#### SOURCE INFORMATION
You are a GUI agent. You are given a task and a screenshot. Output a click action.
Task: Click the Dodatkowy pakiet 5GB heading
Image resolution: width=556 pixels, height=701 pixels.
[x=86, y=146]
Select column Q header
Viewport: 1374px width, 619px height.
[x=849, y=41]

--

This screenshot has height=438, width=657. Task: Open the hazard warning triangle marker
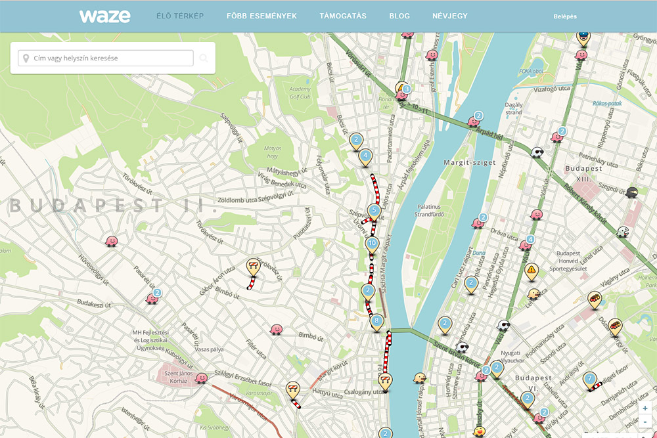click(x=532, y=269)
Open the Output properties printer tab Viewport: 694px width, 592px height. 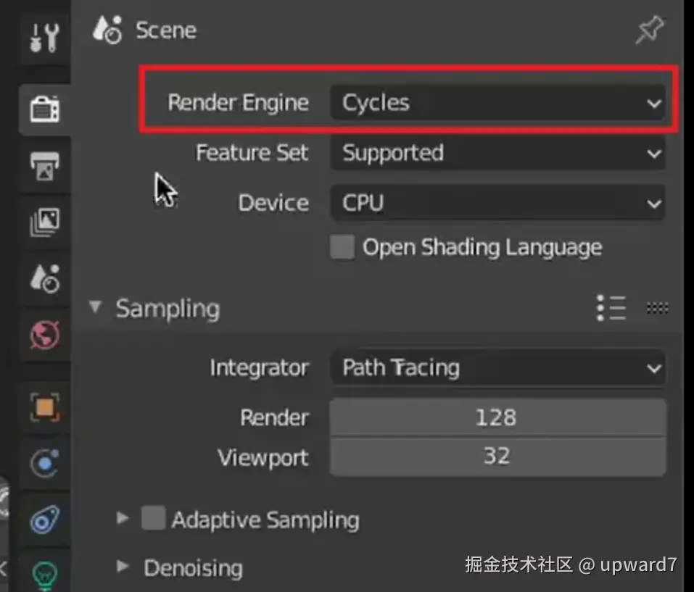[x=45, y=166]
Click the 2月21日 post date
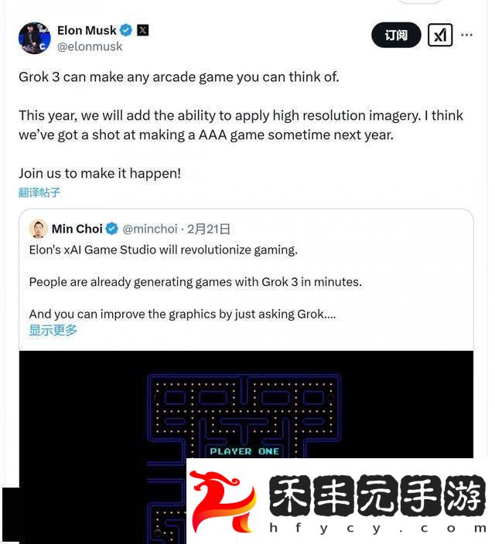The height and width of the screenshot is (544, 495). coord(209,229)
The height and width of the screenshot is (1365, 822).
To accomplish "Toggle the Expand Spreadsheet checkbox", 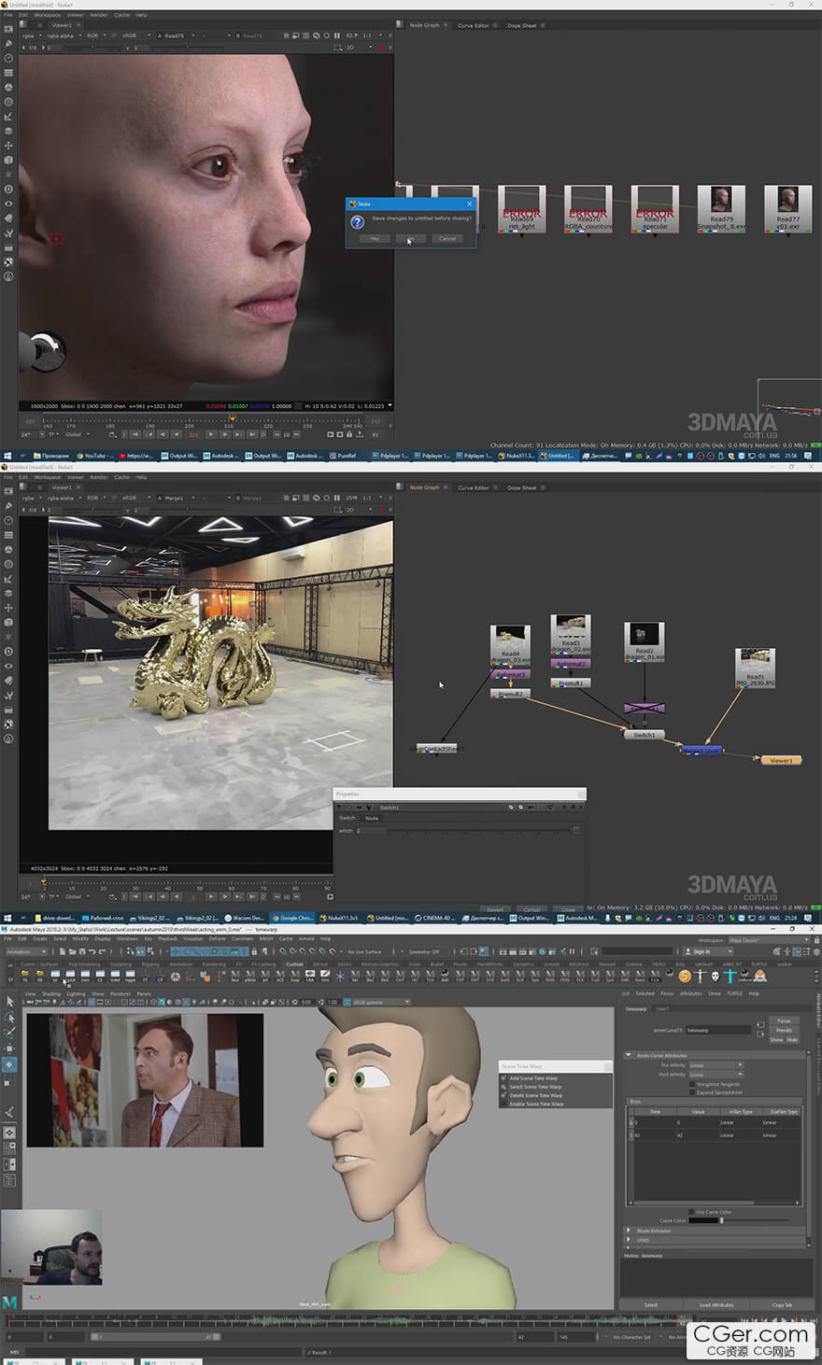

==

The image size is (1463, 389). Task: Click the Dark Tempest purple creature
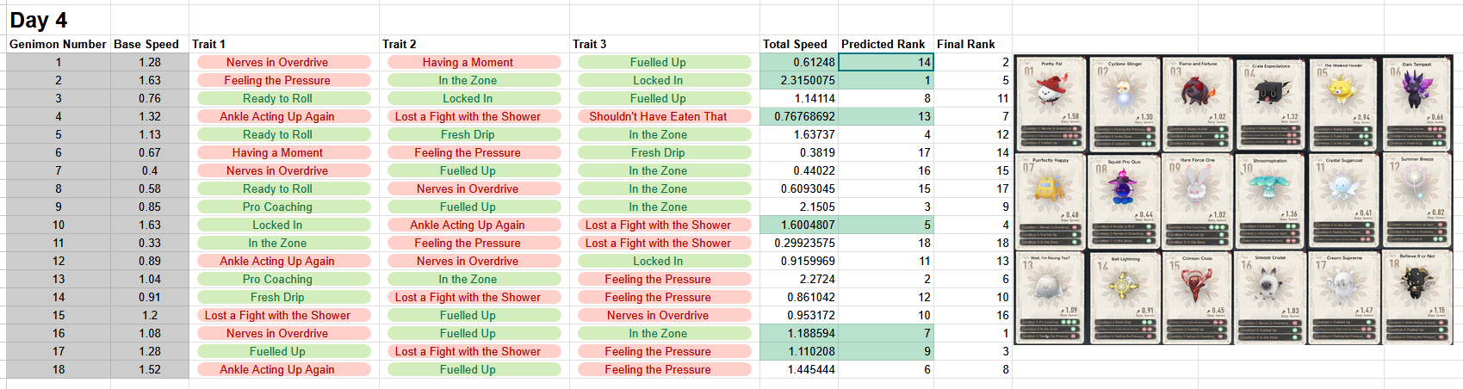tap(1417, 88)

#### YOUR TASK
Reproduce the listing above only between the lines holding "The height and width of the screenshot is (1365, 822)." and "the Expand Spreadsheet", inclusive. Every line must match exactly, and pictures are dropped.

#### WRITTEN ANSWER
The height and width of the screenshot is (1365, 822).
To accomplish "Toggle the Expand Spreadsheet checkbox", 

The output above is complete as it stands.